Manuel shares the story how he used to hunt for edible birds before the war, using his slingshot.
The word he used for "slingshot" was pakin goma, literally meaning "rubber gun." But other Chamorros might use the word flecha, which is Spanish and usually means "arrow" but can also mean a slingshot.
To make his pakin goma, Manuel would first go into the jungle and look for a tree with Y shaped branches. The wood couldn't be too thick or two thin. Once he found the right dimensions of branches shaped into a Y, he would cut it off to the desired length.
He would then use rubber bands (goma) to tie around the two branches of the Y and use leather (kuero) as the nest for the projectile.
The best things to use as ammunition are round objects with a smooth surface. They fly much better than rough stones. He would use biyåt (marbles) or bålan plomo (lead balls).

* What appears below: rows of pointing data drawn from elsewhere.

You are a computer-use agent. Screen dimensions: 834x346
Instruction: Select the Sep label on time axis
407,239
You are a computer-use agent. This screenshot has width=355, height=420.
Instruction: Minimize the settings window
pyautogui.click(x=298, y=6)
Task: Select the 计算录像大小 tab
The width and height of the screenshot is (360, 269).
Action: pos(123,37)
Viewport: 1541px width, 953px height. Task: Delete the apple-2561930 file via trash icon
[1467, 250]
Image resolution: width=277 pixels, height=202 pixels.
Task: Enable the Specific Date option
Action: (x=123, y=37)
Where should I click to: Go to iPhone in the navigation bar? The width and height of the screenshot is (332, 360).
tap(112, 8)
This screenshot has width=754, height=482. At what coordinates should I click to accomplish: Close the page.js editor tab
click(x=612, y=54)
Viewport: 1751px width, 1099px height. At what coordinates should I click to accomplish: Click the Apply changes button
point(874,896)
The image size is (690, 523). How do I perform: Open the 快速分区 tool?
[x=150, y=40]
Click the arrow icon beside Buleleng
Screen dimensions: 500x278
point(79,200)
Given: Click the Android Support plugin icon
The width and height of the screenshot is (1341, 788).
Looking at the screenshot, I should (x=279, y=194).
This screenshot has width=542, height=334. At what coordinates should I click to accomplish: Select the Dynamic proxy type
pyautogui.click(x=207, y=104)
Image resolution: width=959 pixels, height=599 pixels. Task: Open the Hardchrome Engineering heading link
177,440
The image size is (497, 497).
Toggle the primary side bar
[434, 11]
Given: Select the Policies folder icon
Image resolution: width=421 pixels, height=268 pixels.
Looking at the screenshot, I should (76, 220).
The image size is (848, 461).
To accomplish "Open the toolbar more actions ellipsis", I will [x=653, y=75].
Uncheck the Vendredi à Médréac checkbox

Quietly he would go into the jungles or forests in northern Guam, just before sunset if he could, when birds often came back to rest in the trees. He would then aim and shoot. If he hit a bird correctly, it would drop to the earth. His eye had to be quick to follow the falling bird, because sometimes it was hard to find the dead bird, hidden under the fallen foliage of the dense jungle.
Hunting birds to eat was mostly a past time for Manuel. The meat on the birds was hardly enough to fill the stomach. But he was taught never to kill an animal just for sport. "An un puno' debe de un kånno'," he said. "If you kill it, you have to eat it."
"Mås i tettot hu sodda' gi halom tåno'." "It was mostly the tottot bird that I found in the jungle."
"Pues hu na' estufao pat guaha na biåhe na hu na' kåddun pika."
"Then I made it into an estufao or sometimes I would make it into a kåddun pika."
The slingshot that Manuel used was not the same as the pre-Spanish åcho' atupat used by our ancestors. The åcho' atupat was swung and thrown from the slingshot, not shot by pulling back an elastic band.